### EXERCISE INSTRUCTIONS
Repeat everything in the listing exactly, except for the images.

────────────────

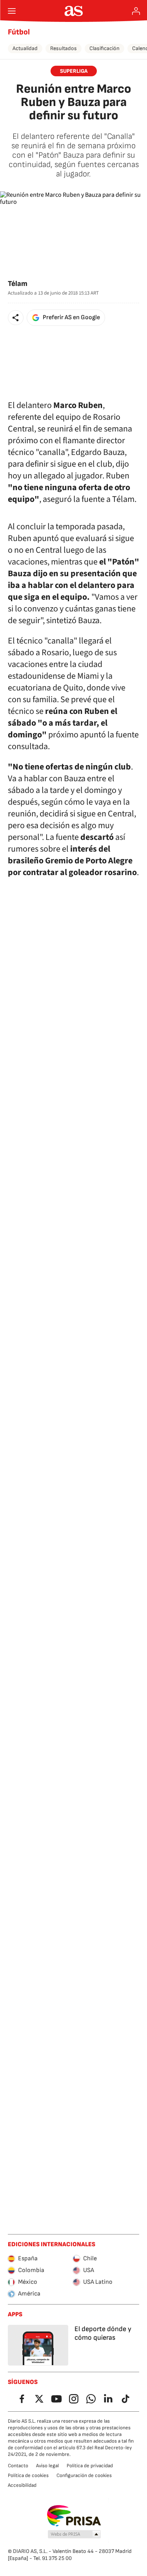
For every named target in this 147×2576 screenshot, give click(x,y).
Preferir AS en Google (71, 317)
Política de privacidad (90, 2466)
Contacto (18, 2466)
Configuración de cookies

────────────────

### EXERCISE RESULT
For every named target in this 147×2576 screenshot, give click(x,y).
Preferir AS en Google (71, 317)
Política de privacidad (90, 2466)
Contacto (18, 2466)
Configuración de cookies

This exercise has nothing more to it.